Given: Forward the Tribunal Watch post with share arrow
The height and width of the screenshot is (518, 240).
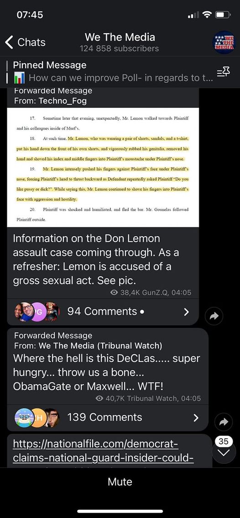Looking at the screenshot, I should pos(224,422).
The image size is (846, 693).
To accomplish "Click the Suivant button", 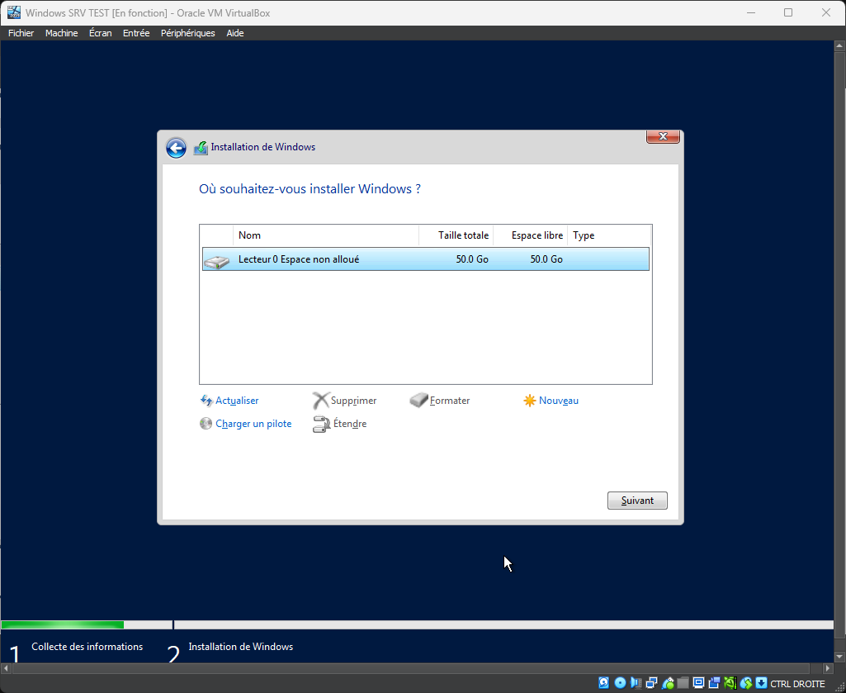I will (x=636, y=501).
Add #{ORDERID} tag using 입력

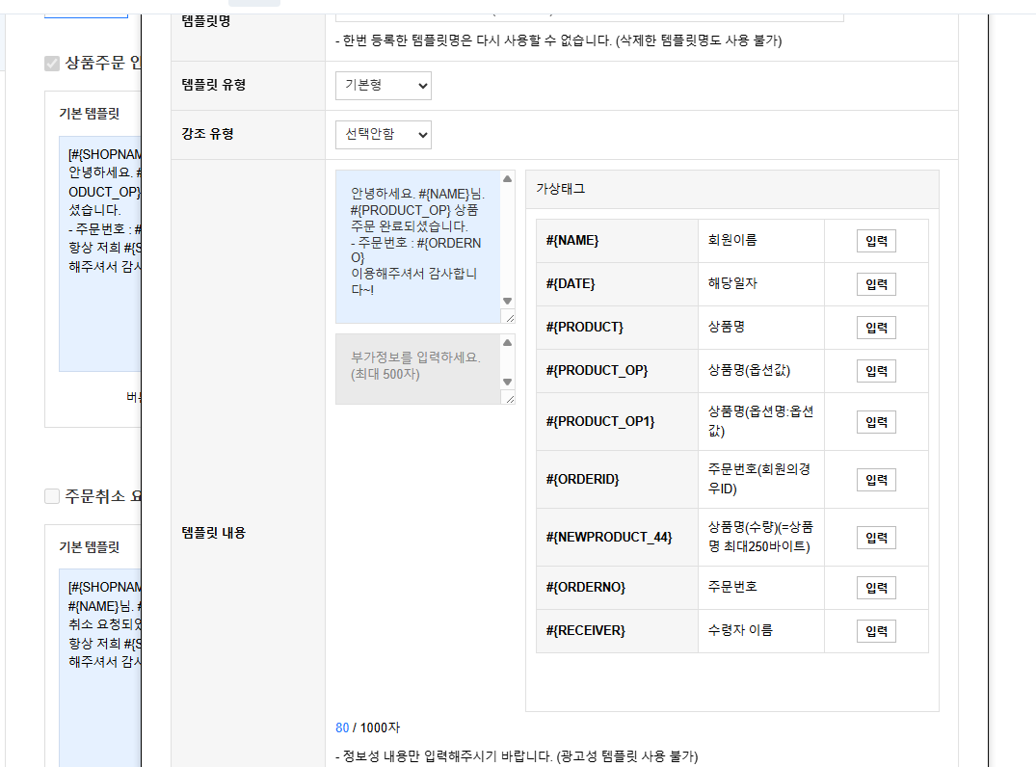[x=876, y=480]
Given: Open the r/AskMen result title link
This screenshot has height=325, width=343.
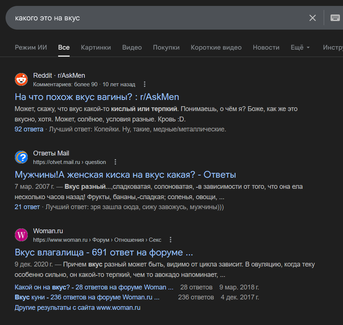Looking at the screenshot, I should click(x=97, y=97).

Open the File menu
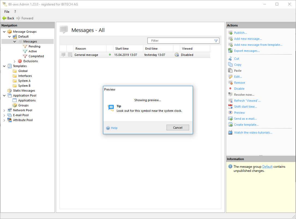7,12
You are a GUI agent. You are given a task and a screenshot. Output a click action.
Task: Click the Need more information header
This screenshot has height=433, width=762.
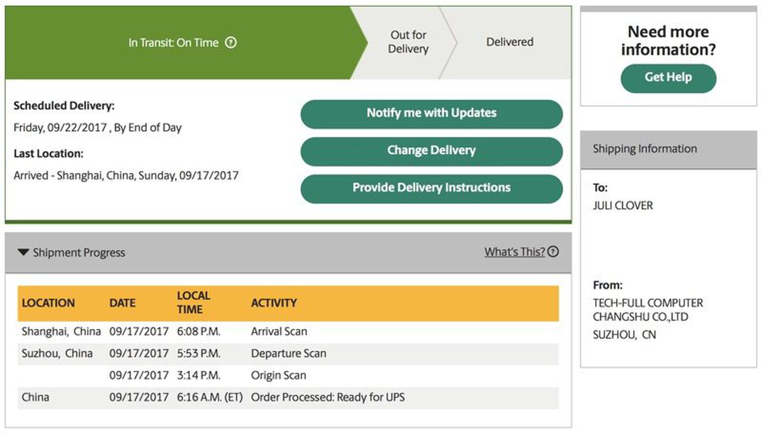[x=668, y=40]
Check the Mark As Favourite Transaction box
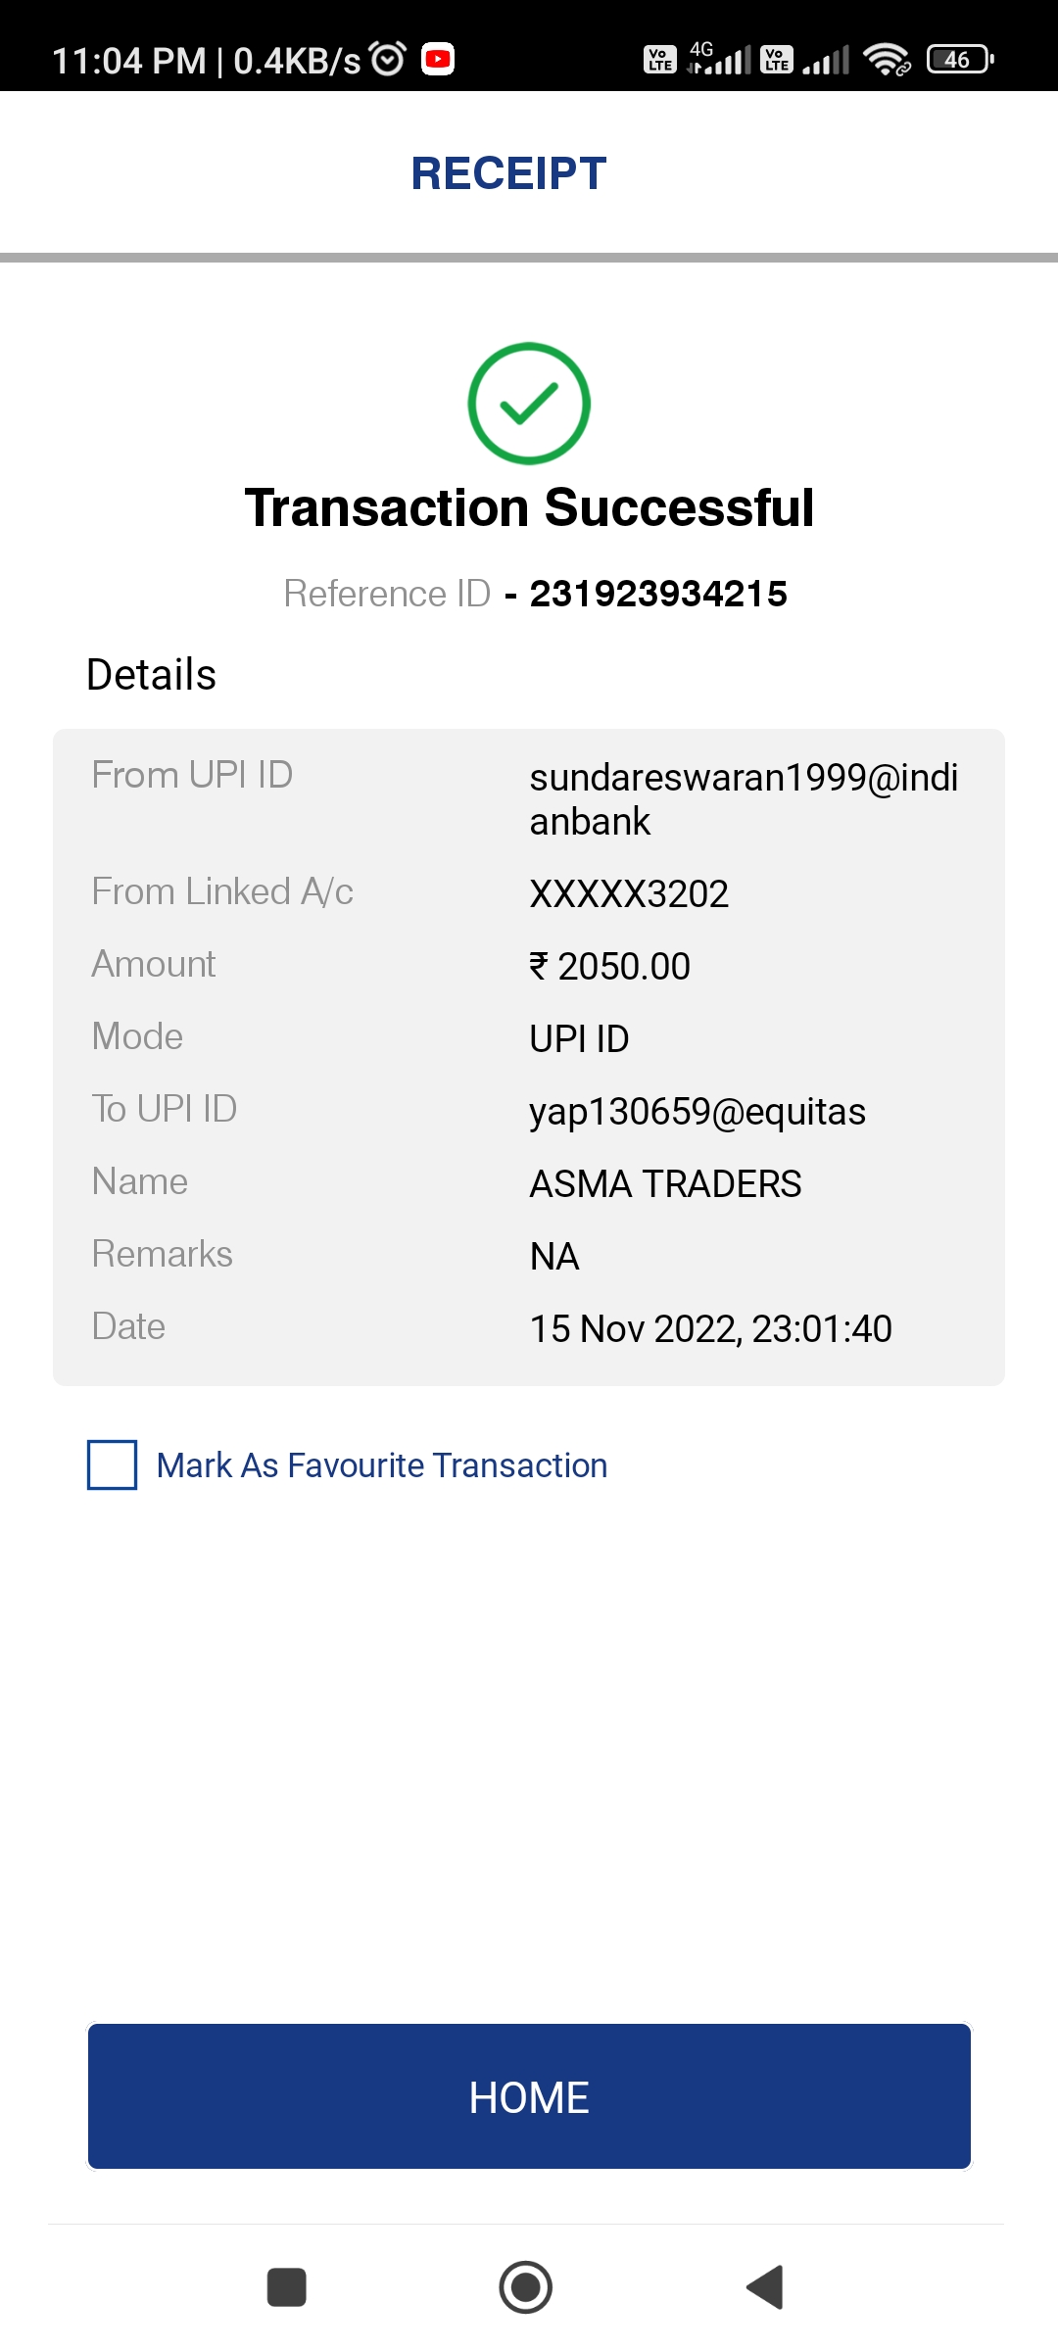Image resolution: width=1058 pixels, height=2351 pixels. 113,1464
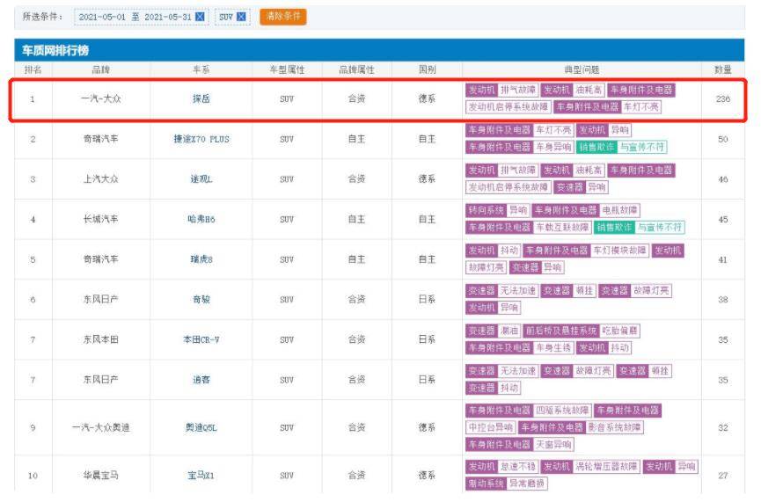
⁂
Only the lines from the one containing "You are a GUI" through the final line of the data should be given again, exactly and without pictures.

You are a GUI agent. You are given a task and a screenshot. Output a click action.
Task: Click the Need more information header
This screenshot has height=433, width=762.
[x=668, y=40]
Check the Mark As Favourite Transaction box
Image resolution: width=1058 pixels, height=2351 pixels. 113,1464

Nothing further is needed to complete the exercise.